Task details = Leave out the pictures and retype exactly the lines from the one with "Юлия Рутберг (130, 123)" through the end of the records.

(Pixel coordinate grounding data)
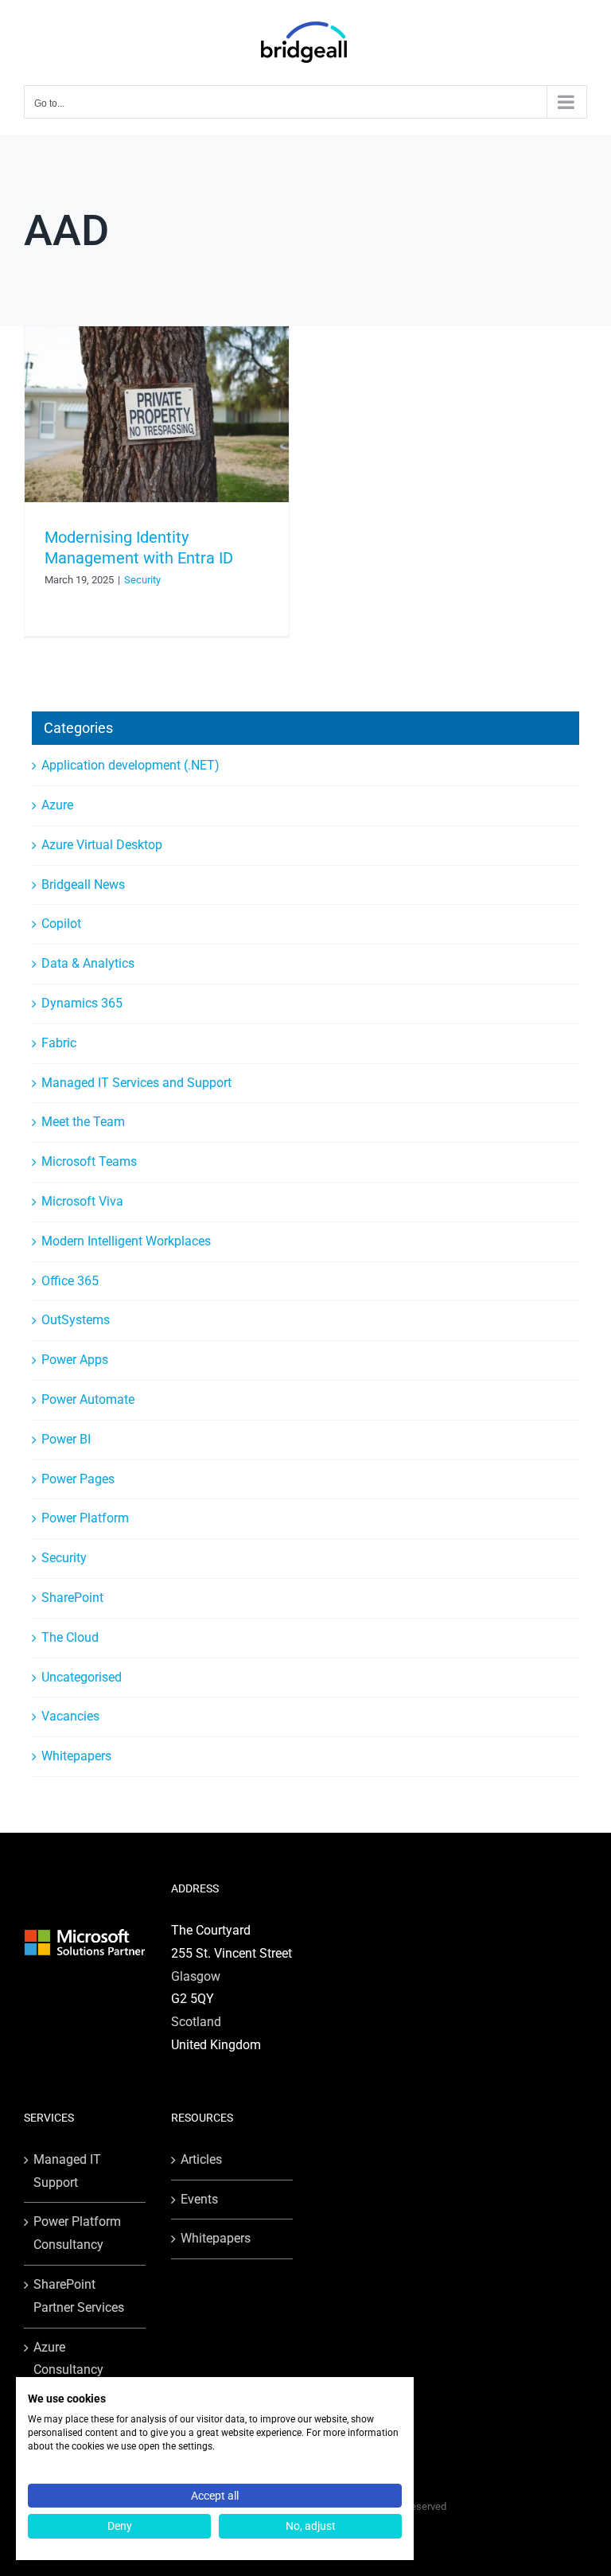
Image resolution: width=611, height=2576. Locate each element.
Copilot (61, 923)
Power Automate (87, 1399)
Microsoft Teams (89, 1161)
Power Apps (74, 1359)
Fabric (58, 1042)
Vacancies (70, 1716)
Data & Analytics (87, 963)
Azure (57, 805)
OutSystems (75, 1319)
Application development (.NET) (130, 765)
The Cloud (70, 1637)
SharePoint (72, 1597)
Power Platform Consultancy (77, 2233)
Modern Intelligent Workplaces (126, 1241)
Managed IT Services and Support (136, 1082)
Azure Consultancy (68, 2359)
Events (199, 2199)
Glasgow (195, 1976)
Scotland (196, 2021)
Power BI (66, 1439)
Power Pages (78, 1479)
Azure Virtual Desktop (101, 844)
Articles (201, 2159)
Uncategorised (81, 1677)
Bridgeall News (83, 884)
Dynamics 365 (82, 1003)
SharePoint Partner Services (78, 2296)
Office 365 (70, 1280)
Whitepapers (76, 1755)
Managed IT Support (67, 2171)
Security (142, 580)
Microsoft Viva (82, 1201)
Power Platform (85, 1518)
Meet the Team (83, 1121)
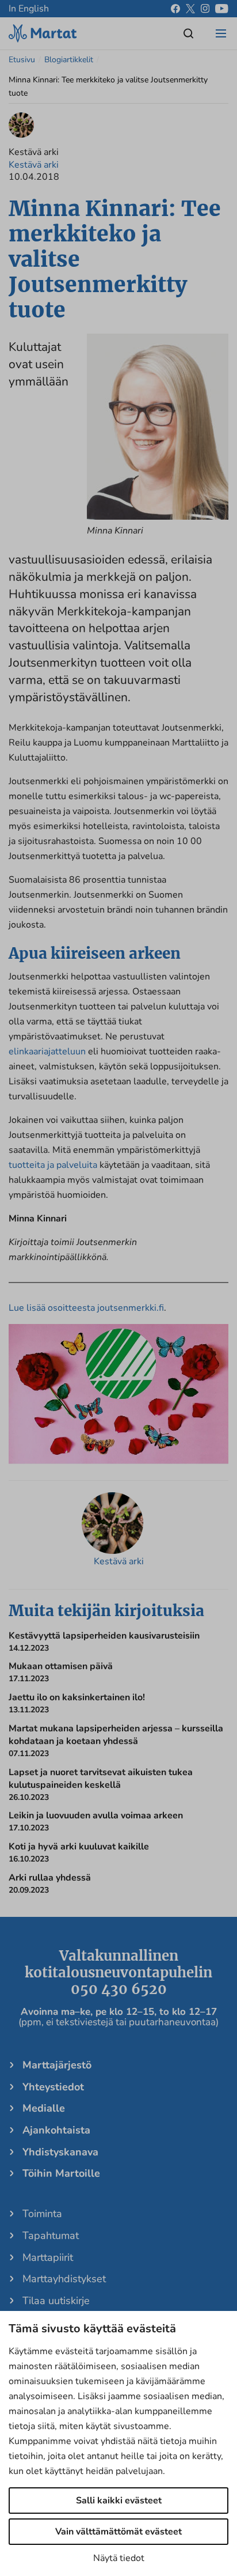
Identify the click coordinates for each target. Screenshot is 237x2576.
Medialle (43, 2108)
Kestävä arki (34, 164)
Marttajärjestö (56, 2065)
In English (29, 8)
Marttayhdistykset (64, 2279)
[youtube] (221, 8)
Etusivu (22, 59)
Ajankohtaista (56, 2130)
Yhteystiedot (53, 2087)
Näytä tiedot (118, 2558)
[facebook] (175, 8)
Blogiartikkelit (68, 59)
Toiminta (42, 2214)
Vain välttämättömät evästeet (118, 2531)
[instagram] (205, 8)
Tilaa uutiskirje (56, 2301)
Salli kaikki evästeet (119, 2500)
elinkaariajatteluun (47, 1051)
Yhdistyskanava (60, 2152)
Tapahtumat (50, 2235)
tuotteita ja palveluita (53, 1165)
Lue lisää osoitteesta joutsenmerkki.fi (86, 1308)
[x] (190, 8)
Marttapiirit (47, 2257)
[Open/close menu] (221, 33)
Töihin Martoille (61, 2173)
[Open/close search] (189, 33)
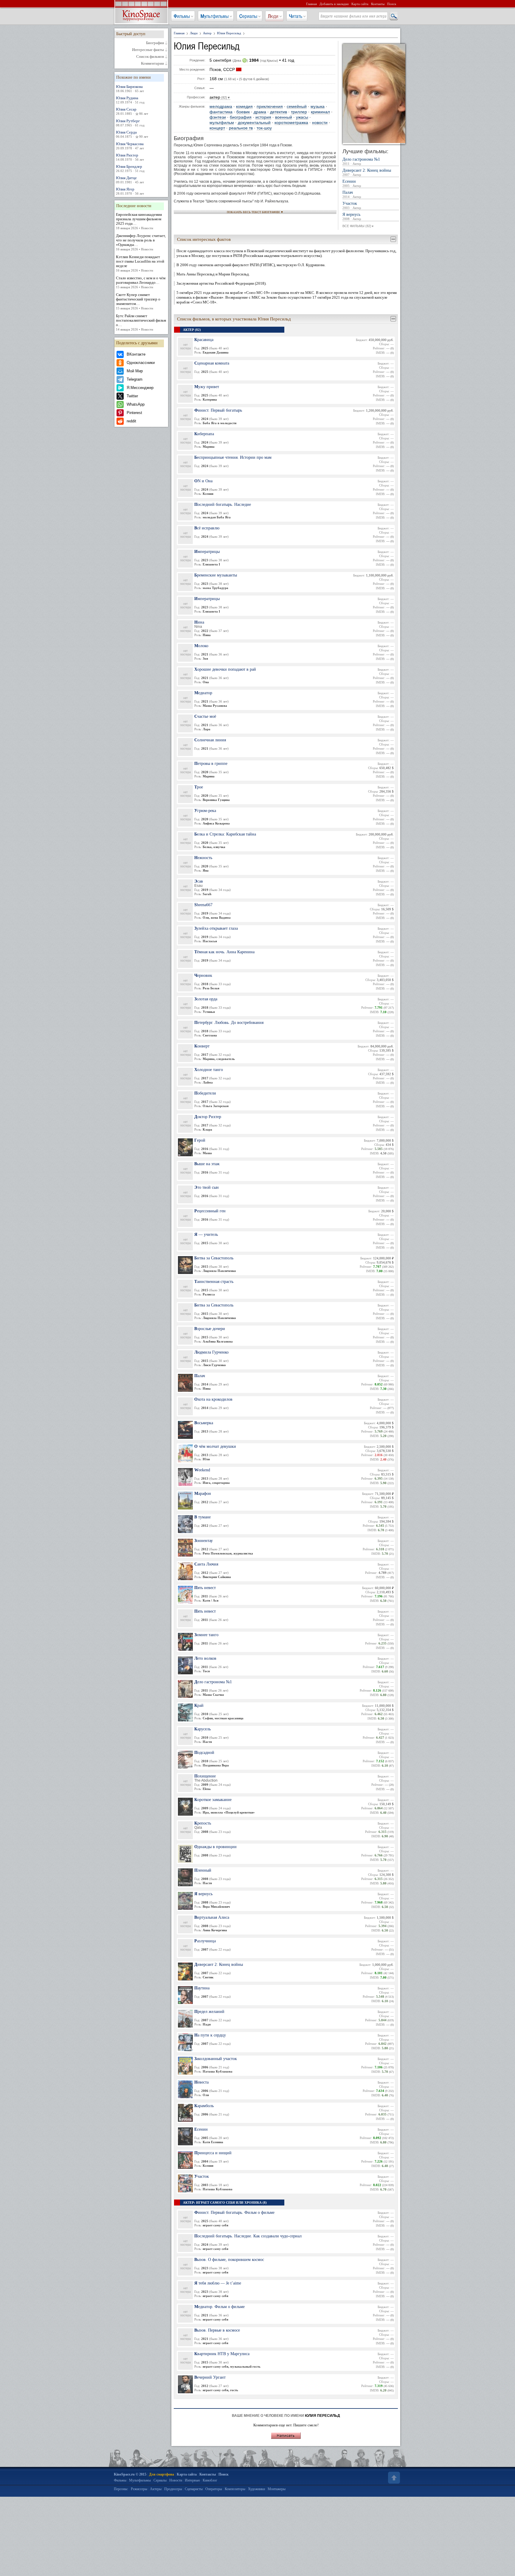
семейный (297, 106)
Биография (155, 43)
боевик (243, 112)
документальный (254, 122)
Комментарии (152, 63)
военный (283, 117)
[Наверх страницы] (393, 2477)
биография (241, 117)
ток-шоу (264, 128)
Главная (311, 4)
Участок (351, 206)
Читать (295, 16)
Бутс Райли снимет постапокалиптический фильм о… (141, 322)
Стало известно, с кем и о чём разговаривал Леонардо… (140, 282)
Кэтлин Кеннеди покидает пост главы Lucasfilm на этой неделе (140, 263)
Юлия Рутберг (130, 123)
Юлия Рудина (130, 100)
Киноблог (210, 2480)
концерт (217, 128)
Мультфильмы (215, 16)
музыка (318, 106)
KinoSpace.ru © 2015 (130, 2474)
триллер (299, 112)
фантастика (221, 112)
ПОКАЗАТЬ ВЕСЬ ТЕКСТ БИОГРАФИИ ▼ (255, 212)
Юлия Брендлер (130, 168)
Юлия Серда (132, 134)
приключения (270, 106)
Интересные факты (148, 50)
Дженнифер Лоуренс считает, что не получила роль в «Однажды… (141, 242)
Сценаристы (194, 2489)
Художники (256, 2489)
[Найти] (393, 16)
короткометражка (291, 122)
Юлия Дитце (130, 180)
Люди (273, 16)
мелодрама (221, 106)
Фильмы (182, 16)
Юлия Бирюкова (130, 88)
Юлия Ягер (130, 191)
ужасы (302, 117)
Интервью (192, 2480)
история (263, 117)
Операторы (213, 2489)
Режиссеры (139, 2489)
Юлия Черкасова (130, 146)
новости (320, 122)
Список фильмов (150, 57)
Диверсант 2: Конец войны (366, 172)
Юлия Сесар (132, 111)
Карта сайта (359, 4)
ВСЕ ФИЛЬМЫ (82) (358, 226)
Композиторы (235, 2489)
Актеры (156, 2489)
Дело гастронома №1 (361, 161)
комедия (244, 106)
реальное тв (241, 128)
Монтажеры (277, 2489)
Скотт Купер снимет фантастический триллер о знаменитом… (138, 301)
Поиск (391, 4)
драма (260, 112)
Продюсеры (173, 2489)
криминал (320, 112)
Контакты (377, 4)
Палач (351, 194)
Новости (175, 2480)
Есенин (351, 183)
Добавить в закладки (334, 4)
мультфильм (222, 122)
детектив (278, 112)
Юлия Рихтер (130, 157)
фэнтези (218, 117)
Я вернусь (351, 217)
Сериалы (248, 16)
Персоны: (121, 2489)
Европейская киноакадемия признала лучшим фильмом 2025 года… (139, 221)
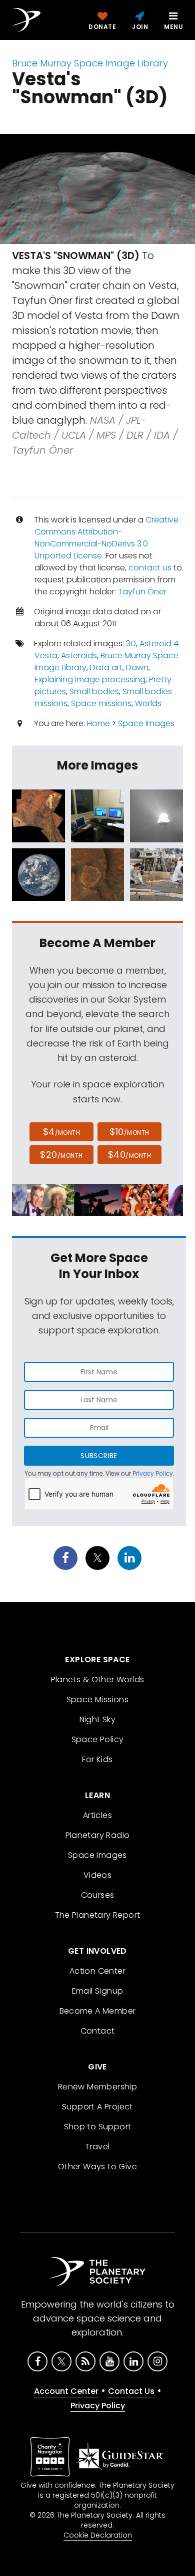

Solution below =
Юлия Рутберг (130, 123)
Юлия Рудина (130, 100)
Киноблог (210, 2480)
концерт (217, 128)
Мультфильмы (215, 16)
музыка (318, 106)
KinoSpace.ru © 2015 (130, 2474)
триллер (299, 112)
фантастика (221, 112)
ПОКАЗАТЬ ВЕСЬ ТЕКСТ БИОГРАФИИ ▼ (255, 212)
Юлия Брендлер (130, 168)
Юлия Серда (132, 134)
приключения (270, 106)
Интересные факты (148, 50)
Дженнифер Лоуренс считает, что не получила роль в «Однажды… (141, 242)
Сценаристы (194, 2489)
Художники (256, 2489)
[Найти] (393, 16)
короткометражка (291, 122)
Юлия Дитце (130, 180)
Люди (273, 16)
мелодрама (221, 106)
Фильмы (182, 16)
Юлия Бирюкова (130, 88)
Юлия Ягер (130, 191)
ужасы (302, 117)
Интервью (192, 2480)
история (263, 117)
Операторы (213, 2489)
Режиссеры (139, 2489)
Юлия Черкасова (130, 146)
новости (320, 122)
Список фильмов (150, 57)
Диверсант 2: Конец войны (366, 172)
Юлия Сесар (132, 111)
Карта сайта (359, 4)
ВСЕ ФИЛЬМЫ (82) (358, 226)
Композиторы (235, 2489)
Актеры (156, 2489)
Дело гастронома №1 (361, 161)
комедия (244, 106)
реальное тв (241, 128)
Монтажеры (277, 2489)
Скотт Купер снимет фантастический триллер о знаменитом… (138, 301)
Поиск (391, 4)
драма (260, 112)
Продюсеры (173, 2489)
криминал (320, 112)
Контакты (377, 4)
Палач (351, 194)
Новости (175, 2480)
Есенин (351, 183)
Добавить в закладки (334, 4)
мультфильм (222, 122)
детектив (278, 112)
Юлия Рихтер (130, 157)
фэнтези (218, 117)
Я вернусь (351, 217)
Сериалы (248, 16)
Персоны: (121, 2489)
Европейская киноакадемия признала лучшим фильмом 2025 года… (139, 221)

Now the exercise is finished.